Pericardial Disease in Dogs
A complete blood count (CBC) is performed to evaluate the red blood cells, white blood cells, and platelets. In some affected dogs, the red blood cell count may be low, indicating anemia. Elevation of the white blood cell count tends to indicate infection.
Various diagnostic tests are needed to diagnose pericardial disease and determine the underlying cause.
Serum biochemical profile is performed to evaluate serum electrolyte levels and organ functions. Various abnormalities may be detected, including concomitant kidney disease or liver disease.
Radiographs (X-rays) of the chest are helpful to help determine whether pericardial disease is present. When pericardial effusions are present, the heart is seen to be larger than normal and globoid in shape. If a hernia is present, loops of intestine may be seen overlying the heart.
A barium series may be recommended if a peritoneopericardial hernia is suspected but cannot be confirmed on plain radiographs. Barium is a liquid that, when ingested, shows up readily on X-ray. If loops of intestine are present within the pericardium, barium highlights their presence.
An ultrasound is the best way to diagnose pericardial disease. Ultrasound of the heart, called an echocardiogram, shows if whether a hernia or fluid is present. With the aid of ultrasound, fluid can be removed from around the heart by means of a needle and the fluid can be evaluated. In addition, the heart can also be assessed for evidence of a tumor.
Treatment varies on the type and severity of pericardial disease. Treatments may include the following:
For most cases of peritoneopericardial diaphragmatic hernia, no treatment is necessary since most dogs are clinically unaffected. If a dog with a hernia of this type becomes ill and has difficulty breathing, surgery must be performed to repair the hernia.
The treatment for pericardial effusion involves removal of the fluid and treatment of the underlying cause. Once a significant amount of fluid is removed with a catheter or needle, additional therapy can be administered. Sometimes, repeated removal of fluid may be needed.
Medical therapy for treatment of pericardial effusion is not commonly recommended. If an affected dog has collapsed with profoundly low blood pressure, intravenous fluids may be indicated for resuscitation. Furosemide or other medications designed to reduce fluid accumulation in the pericardium have not been shown to be effective.

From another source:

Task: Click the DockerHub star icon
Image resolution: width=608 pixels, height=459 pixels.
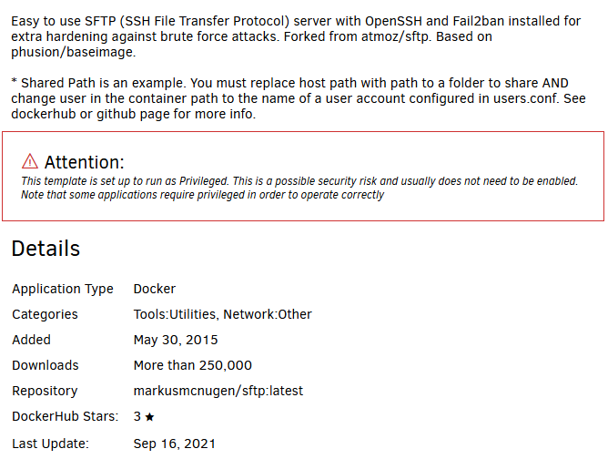Action: point(149,417)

Surgery may be necessary for successful management of pericardial disease. Removal of the pericardial sac may be needed in recurrent hemorrhagic effusion of unknown cause, especially in younger dogs. The treatment for infective pericardial disease involves catheter drainage of the pericardium, subsequent surgical removal and drainage of the pericardial space (to prevent constriction), and specific antibiotic therapy based on culture.
Surgery is also indicated if constrictive pericardial disease is diagnosed or highly suspected. If a tumor is suspected but not confirmed on ultrasound, surgery may be needed to determine whether the tumor is present and, if present, to facilitate its removal. In some cases of hemorrhagic pericardial effusion caused by tumors, a small window may be cut into the pericardium to allow the blood to leak out of the sac and into the chest cavity, where it can be absorbed.